When it comes to small-screen superheroics, it’s hard to beat all of the fantastic work that Marvel has been doing on both Netflix and regular network television. It’s hard to do better than Daredevil, who is functionally the Defenders’ Iron Man of the blue-collar streets of New York.
And, really, that title has certainly been earned at this point. Both crimson-clad superheroes launched their respective halves of the Marvel Cinematic Universe. Both saw unprecedented degrees of popularity stemming from their debut, which garnered them an immediate sequel before many of their cohorts got so much as their own series. Both provided the template for what we could expect from similar super series. And, of course, both ascended to the rank of leader (or some approximation therein) when all of the disparate heroes were forced to band together in order to save New York from an invading army lead by the arch nemesis of the mystic in the group.
Daredevil Season 1 was a landmark piece of television, which introduced us to who is possibly still the best villain in the entire MCU (the Kingpin) and graduated our protagonist from black ninja-rags into the iconic red costume for which he is recognized today. Season 2 was, at least in some regards, a far better series. Punisher proved to be an unsettlingly perfect foil for our hero, professing (not incorrectly) that Murdock was “one bad day away from being me.” Fisk’s return to the franchise as powerfully manipulative prison inmate was a thrilling sendup to his presence in the first season. It’s just that all of the Elektra drama and tiresome ninja conspiracies in the second half of the season drowned out everything that was so unimpeachable about the first few episodes.
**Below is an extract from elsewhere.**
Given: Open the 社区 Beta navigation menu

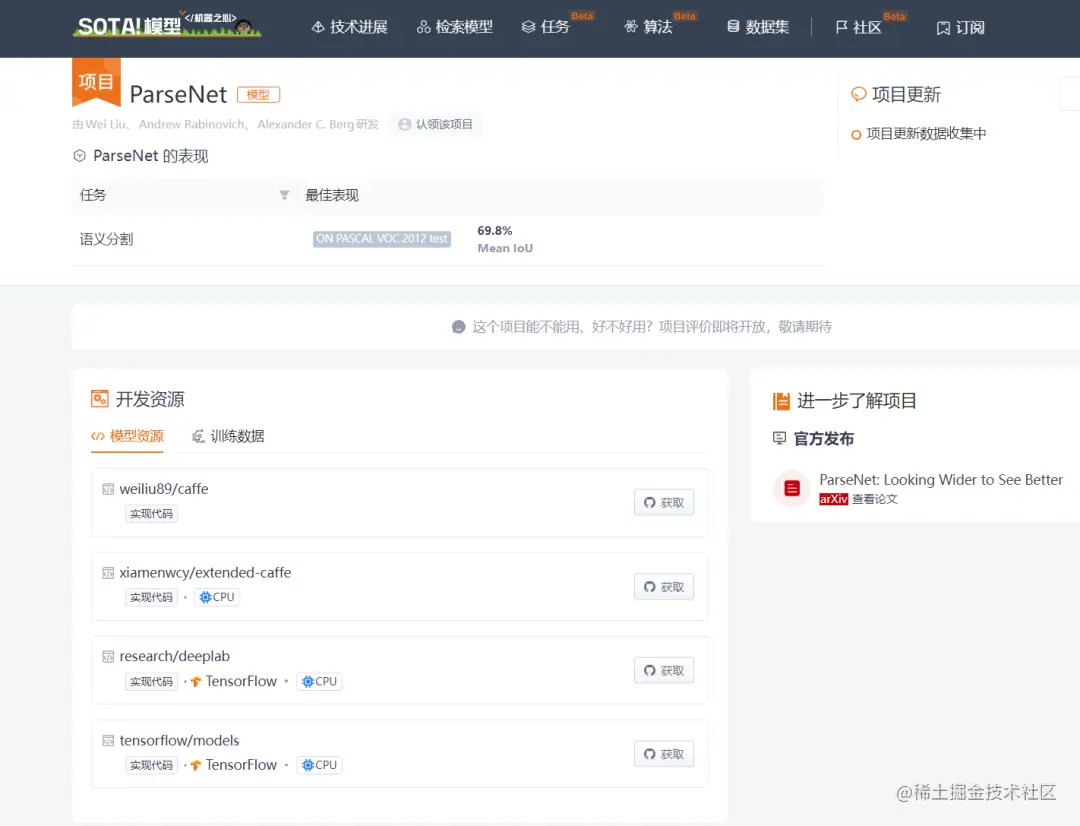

But moving forward from The Defenders, things were looking up for Season 3. Elektra was dead and buried (this time, unquestionably, for good). And sure, there might be rocky times ahead with his fractured supporting cast, but things were looking up for him and he could get back to saving Hell’s Kitchen from all manner of crime (hopefully now under the monolithic thumb of the Kingpin, who seems due for a pardon or jailbreak or something along those lines).
That is when I heard the news. And, in light of Elektra’s death at the end of The Defenders, it cannot help but feel like a massive step in the wrong direction for not just the character, but the entire franchise. Rather than moving forward with his iconic red devil suit, Murdock’s going to be sporting his Season 1 rags again: black ninja garb with a stupid bandana over his face (pretty much telegraphing his one easily discernable feature — his blindness — to every criminal he squares off against on the street).
It’s almost painfully obvious what direction the showrunners are trying to take the character in. Now that the love of his life has been killed in front of him a second time, now that his closest friends (Foggy and Karen) have moved on to have successful careers without him, now that he has to put up with Danny freaking Rand in semi-regular crossover mini-series, the crushing pain of the world has proven to be far too much for him. He once again dons his funereal black accoutrement, whips himself into frenzied nightly rages, and takes out his boundless angst on the ne’er-do-wells of Hell’s Kitchen.
Thus, the single greatest plot point from The Defenders, the fact that Elektra (an incredibly uninteresting character that was both bad for Matt psychologically and for him professionally), is turned on its head. Now it’s just an excuse to undo his previous seasons worth of character development and growth and prolong the arrested developmental funk that he finds himself in (that, by rights, he should work his way out of and use it as the catalyst to make amends with and rejoin his lively, interesting and compelling supporting cast of characters).
And none of that even touches on what a god-awful eyesore that first costume was. It at least made sense as he was starting out, before he could find himself a proper tailor to give him a proper costume. But he grew beyond that in a matter of episodes, only to be saddled with it a second time years after the fact: when it is both uglier and less functional than his armored red costume.
Matthew, seriously man, sort your life out. Stop regressing back to the worst parts of your first season because of the worst parts of your second season, increasingly pushing aside the best parts of both.